Bis auf zwei dreizehnjährige Mädchen die mich belustigt anschauen, ziehe ich keine Aufmerksamkeit auf mich. Und wenn die mich als schnaufender Wasserbüffel abstempeln ist das mir ziemlich gleichgültig.

Nach der dritten Station steige ich aus und marschiere in die entgegengesetzte Richtung der Hauptstrasse. Vielleicht hätte ich doch mit meiner Mutter mitfahren sollen, der Weg ist länger als gedacht.

Es ist egal.
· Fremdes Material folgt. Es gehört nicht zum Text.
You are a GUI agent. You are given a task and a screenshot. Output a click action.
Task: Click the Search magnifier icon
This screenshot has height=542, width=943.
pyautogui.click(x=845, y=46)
Ich bin sowieso etwa eine Stunde zu früh. Nach dem ganzen Drama mit Stephen muss ich jetzt meinen Kopf durchlüften. Ich möchte nicht mehr an ihn denken.

Mom hat ihn gestern Abend noch im Kofferraum weggefahren, zwei Stunden entfernt von hier. Er wird ihn nicht davon abhalten, wieder zu kommen, aber wir konnten ihn nicht einfach so vor die Tür stellen. Insgeheim hoffe ich, dass er denkt er hatte einen wirren Traum im Suff, und das er uns nicht mehr wiederfindet. Auch wenn man diese Möglichkeit mit einem Sechser im Lotto gleichstellen könnte, hoffe ich das Beste.